『Lover's FAKE』

     P26より


 鉛のように重たい体を何とか動かし、玄関へと向かう。
 何の夢を見たのかは憶えていなかったが、背中はじっとりと冷たい汗で湿っていた。
「…はい?」
 気怠く髪を掻き回しながら無造作にドアを開ける。
 そこに立っていた姿を見て、ドアノブに手をかけたまま仁王の体が固まった。
「よお」
 少し上目遣いに、ボソリとブン太が呟いた。
 走ってきたのか髪は乱れ、肩で荒い息を繰り返している。
「練習…」
「もう、終わった、よ。何時だと、思ってんだ、バーカ」
 動揺に掠れた声で呟くと、不機嫌そうに言い捨てられた。まだブン太の息は荒い。
 もう部活が終わっている時間なのだと言われて初めて気がついた。だがブン太の後ろに広がる空の色はまだ仄明るい茜色で、彼がどれだけ急いでここにやって来たのかを物語っていた。
「家の人は?」
「まだ誰も帰ってきとらんよ」
 平静を保とうとするあまり、やけに抑揚の無い言い方になってしまう。焦りに口の中が乾くのを感じていた。
「…上がっていい?」
 ずっと怒ったような剣呑とした顔をしていたくせに、急に少し不安そうな弱い声を出したブン太にハッとした。

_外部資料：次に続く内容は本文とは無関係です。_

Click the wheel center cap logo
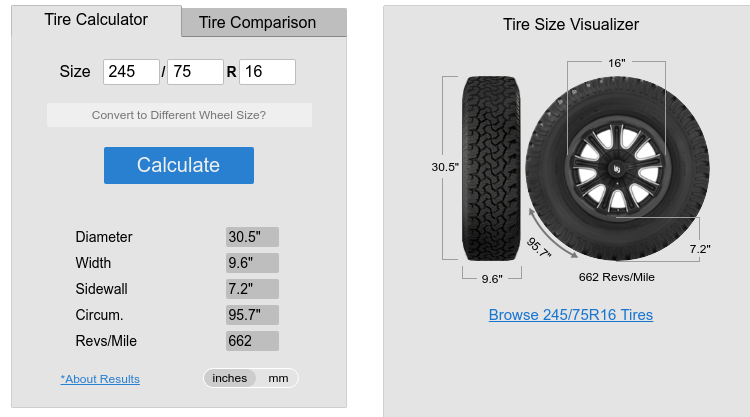 617,169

 彼を傷つけたのだと、今更ながら罪悪感が沸き上がった。
「ええよ。入って」
 ドアを開けて後ろへ退き、走ったせいで乱れた赤い髪が通り過ぎていくのを息を詰めてじっと見守る。
 靴を脱いでいる彼に背を向けてドアを閉めると、家の中の静けさが急に際立って二人を包んだ。
 仁王の部屋に入るまで、どちらも何も言わなかった。
 荷物を床に下ろしたところで漸く仁王が飲み物を取ってくると告げると、いいから休めと言ってベッドに座らされてしまった。
「具合、どうなんだ?」
「ああもう大丈夫じゃ。たっぷり寝たし。わざわざ寄ってくれてありがとうな」
 何ともないのを示すように薄く微笑むと、ブン太はじっと仁王を見つめた。
「──寄らないとでも思ったのかよ?」
 にこりともせずにブン太の唇がひどく低い声を押し出し、仁王の顔からすっと笑みが消える。